● **Data in this exercise**:
+--
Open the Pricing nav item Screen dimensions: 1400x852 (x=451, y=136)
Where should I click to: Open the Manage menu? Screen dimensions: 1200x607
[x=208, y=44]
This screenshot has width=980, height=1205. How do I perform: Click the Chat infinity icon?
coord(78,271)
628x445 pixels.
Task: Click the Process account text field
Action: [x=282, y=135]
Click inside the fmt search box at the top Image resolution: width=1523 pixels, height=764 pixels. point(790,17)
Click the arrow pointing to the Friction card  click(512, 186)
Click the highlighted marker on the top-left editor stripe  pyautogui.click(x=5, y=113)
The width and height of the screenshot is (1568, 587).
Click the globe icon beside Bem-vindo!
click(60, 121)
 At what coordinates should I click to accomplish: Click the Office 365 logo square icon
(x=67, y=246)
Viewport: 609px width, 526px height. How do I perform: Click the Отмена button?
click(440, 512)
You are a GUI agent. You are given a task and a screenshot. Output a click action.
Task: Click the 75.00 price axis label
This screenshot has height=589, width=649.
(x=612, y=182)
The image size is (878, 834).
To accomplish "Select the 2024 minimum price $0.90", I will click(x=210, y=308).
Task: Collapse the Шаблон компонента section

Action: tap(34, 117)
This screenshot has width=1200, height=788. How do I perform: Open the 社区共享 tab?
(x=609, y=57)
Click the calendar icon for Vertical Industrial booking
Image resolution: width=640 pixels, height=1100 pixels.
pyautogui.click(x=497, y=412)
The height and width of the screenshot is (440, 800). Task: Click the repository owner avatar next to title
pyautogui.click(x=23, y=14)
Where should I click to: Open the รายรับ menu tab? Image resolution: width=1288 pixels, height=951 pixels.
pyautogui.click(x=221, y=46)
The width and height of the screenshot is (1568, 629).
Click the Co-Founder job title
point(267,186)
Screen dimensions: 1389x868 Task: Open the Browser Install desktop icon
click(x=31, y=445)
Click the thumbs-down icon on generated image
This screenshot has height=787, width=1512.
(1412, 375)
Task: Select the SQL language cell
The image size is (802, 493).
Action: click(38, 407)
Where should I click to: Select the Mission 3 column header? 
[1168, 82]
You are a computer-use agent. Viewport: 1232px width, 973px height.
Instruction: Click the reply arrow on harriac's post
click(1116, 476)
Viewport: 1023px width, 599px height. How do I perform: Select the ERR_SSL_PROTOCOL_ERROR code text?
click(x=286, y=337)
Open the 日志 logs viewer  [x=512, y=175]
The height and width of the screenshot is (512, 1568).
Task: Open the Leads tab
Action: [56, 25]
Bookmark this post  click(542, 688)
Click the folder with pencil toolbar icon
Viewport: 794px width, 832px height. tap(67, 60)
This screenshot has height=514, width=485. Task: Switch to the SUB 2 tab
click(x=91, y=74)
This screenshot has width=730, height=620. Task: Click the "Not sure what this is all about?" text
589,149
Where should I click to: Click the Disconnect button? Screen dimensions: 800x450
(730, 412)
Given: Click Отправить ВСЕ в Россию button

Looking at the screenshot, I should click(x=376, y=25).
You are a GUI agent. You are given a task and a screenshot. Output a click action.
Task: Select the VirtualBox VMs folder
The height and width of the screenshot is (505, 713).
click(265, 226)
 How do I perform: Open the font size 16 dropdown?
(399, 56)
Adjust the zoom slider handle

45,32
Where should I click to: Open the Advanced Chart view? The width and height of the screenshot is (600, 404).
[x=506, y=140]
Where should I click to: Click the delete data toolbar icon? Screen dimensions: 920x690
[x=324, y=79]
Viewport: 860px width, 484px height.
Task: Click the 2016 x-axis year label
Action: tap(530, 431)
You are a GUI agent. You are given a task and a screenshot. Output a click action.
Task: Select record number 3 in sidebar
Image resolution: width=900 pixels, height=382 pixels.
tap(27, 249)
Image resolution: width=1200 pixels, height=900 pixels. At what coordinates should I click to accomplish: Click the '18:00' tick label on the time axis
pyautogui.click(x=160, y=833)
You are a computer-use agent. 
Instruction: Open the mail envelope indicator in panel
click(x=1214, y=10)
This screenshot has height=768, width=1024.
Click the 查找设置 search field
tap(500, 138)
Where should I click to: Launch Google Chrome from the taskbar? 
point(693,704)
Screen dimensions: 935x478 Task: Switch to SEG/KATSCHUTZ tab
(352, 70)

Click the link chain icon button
+--
● **Your task**:
Working from the listing above, give it again word for word.

● **Completed task**:
Open the Pricing nav item Screen dimensions: 1400x852 (x=451, y=136)
Where should I click to: Open the Manage menu? Screen dimensions: 1200x607
[x=208, y=44]
This screenshot has width=980, height=1205. How do I perform: Click the Chat infinity icon?
coord(78,271)
628x445 pixels.
Task: Click the Process account text field
Action: [x=282, y=135]
Click inside the fmt search box at the top Image resolution: width=1523 pixels, height=764 pixels. point(790,17)
Click the arrow pointing to the Friction card  click(512, 186)
Click the highlighted marker on the top-left editor stripe  pyautogui.click(x=5, y=113)
The width and height of the screenshot is (1568, 587).
Click the globe icon beside Bem-vindo!
click(60, 121)
 At what coordinates should I click to accomplish: Click the Office 365 logo square icon
(x=67, y=246)
Viewport: 609px width, 526px height. How do I perform: Click the Отмена button?
click(440, 512)
You are a GUI agent. You are given a task and a screenshot. Output a click action.
Task: Click the 75.00 price axis label
This screenshot has height=589, width=649.
(x=612, y=182)
The image size is (878, 834).
To accomplish "Select the 2024 minimum price $0.90", I will click(x=210, y=308).
Task: Collapse the Шаблон компонента section

Action: tap(34, 117)
This screenshot has width=1200, height=788. How do I perform: Open the 社区共享 tab?
(x=609, y=57)
Click the calendar icon for Vertical Industrial booking
Image resolution: width=640 pixels, height=1100 pixels.
pyautogui.click(x=497, y=412)
The height and width of the screenshot is (440, 800). Task: Click the repository owner avatar next to title
pyautogui.click(x=23, y=14)
Where should I click to: Open the รายรับ menu tab? Image resolution: width=1288 pixels, height=951 pixels.
pyautogui.click(x=221, y=46)
The width and height of the screenshot is (1568, 629).
Click the Co-Founder job title
point(267,186)
Screen dimensions: 1389x868 Task: Open the Browser Install desktop icon
click(x=31, y=445)
Click the thumbs-down icon on generated image
This screenshot has height=787, width=1512.
(1412, 375)
Task: Select the SQL language cell
The image size is (802, 493).
Action: click(38, 407)
Where should I click to: Select the Mission 3 column header? 
[1168, 82]
You are a computer-use agent. Viewport: 1232px width, 973px height.
Instruction: Click the reply arrow on harriac's post
click(1116, 476)
Viewport: 1023px width, 599px height. How do I perform: Select the ERR_SSL_PROTOCOL_ERROR code text?
click(x=286, y=337)
Open the 日志 logs viewer  [x=512, y=175]
The height and width of the screenshot is (512, 1568).
Task: Open the Leads tab
Action: [56, 25]
Bookmark this post  click(542, 688)
Click the folder with pencil toolbar icon
Viewport: 794px width, 832px height. tap(67, 60)
This screenshot has height=514, width=485. Task: Switch to the SUB 2 tab
click(x=91, y=74)
This screenshot has width=730, height=620. Task: Click the "Not sure what this is all about?" text
589,149
Where should I click to: Click the Disconnect button? Screen dimensions: 800x450
(730, 412)
Given: Click Отправить ВСЕ в Россию button

Looking at the screenshot, I should click(x=376, y=25).
You are a GUI agent. You are given a task and a screenshot. Output a click action.
Task: Select the VirtualBox VMs folder
The height and width of the screenshot is (505, 713).
click(265, 226)
 How do I perform: Open the font size 16 dropdown?
(399, 56)
Adjust the zoom slider handle

45,32
Where should I click to: Open the Advanced Chart view? The width and height of the screenshot is (600, 404).
[x=506, y=140]
Where should I click to: Click the delete data toolbar icon? Screen dimensions: 920x690
[x=324, y=79]
Viewport: 860px width, 484px height.
Task: Click the 2016 x-axis year label
Action: tap(530, 431)
You are a GUI agent. You are given a task and a screenshot. Output a click action.
Task: Select record number 3 in sidebar
Image resolution: width=900 pixels, height=382 pixels.
tap(27, 249)
Image resolution: width=1200 pixels, height=900 pixels. At what coordinates should I click to accomplish: Click the '18:00' tick label on the time axis
pyautogui.click(x=160, y=833)
You are a computer-use agent. 
Instruction: Open the mail envelope indicator in panel
click(x=1214, y=10)
This screenshot has height=768, width=1024.
Click the 查找设置 search field
tap(500, 138)
Where should I click to: Launch Google Chrome from the taskbar? 
point(693,704)
Screen dimensions: 935x478 Task: Switch to SEG/KATSCHUTZ tab
(352, 70)

Click the link chain icon button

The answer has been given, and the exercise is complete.